Soon afterwards, some infantry crossed the river. When they saw the party going on, the infantry demanded alcohol for themselves. The hussars refused to give them any of the schnapps, and while still drunk, they set up makeshift fortifications around the barrels. A heated argument ensued, and one soldier fired a shot.

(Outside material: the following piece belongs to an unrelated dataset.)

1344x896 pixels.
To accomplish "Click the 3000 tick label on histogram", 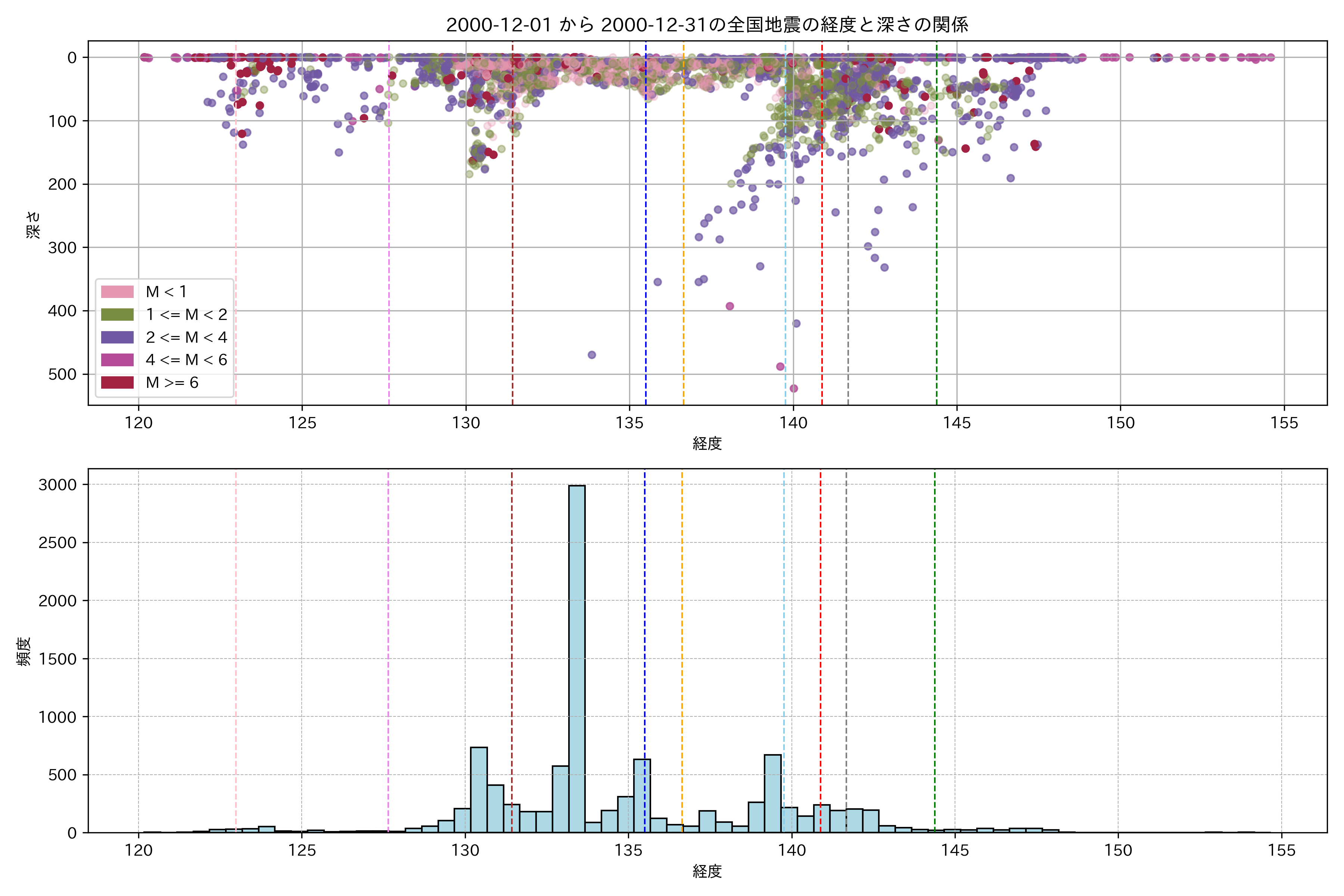I will (x=57, y=485).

Immediately, the hussars and infantry engaged in combat with one another. During the conflict, some infantry began shouting "Turcii! Turcii!" (Romanian for "The Turks! The Turks!"). The hussars fled the scene, thinking that the Ottoman army’s attack was imminent. Most of the infantry also ran away; the army comprised Italians from Lombardy, Slavs from the Balkans, and Austrians, plus other minorities, many of whom could not understand each other. While it is not clear which one of these groups did so, they gave the false warning without telling the others, who promptly fled. The situation was made worse when officers, in an attempt to restore order, shouted "Halt! Halt!" which was misheard by soldiers with no knowledge of German as "Allah! Allah!".
As the cavalry ran through the camps, a corps commander reasoned that it was a cavalry charge by the Ottoman army, and ordered artillery fire. Meanwhile, the entire camp awoke to the sound of battle and, rather than waiting to see what the situation was, everyone fled. The troops fired at every shadow, thinking the Ottomans were everywhere; in reality they were shooting fellow Austrian soldiers. The incident escalated to the point where the whole army retreated from the imaginary enemy, and Holy Roman Emperor Joseph II was pushed off his horse into a small creek.
Two days later, the Ottoman army arrived. They discovered 10,000 dead and wounded soldiers.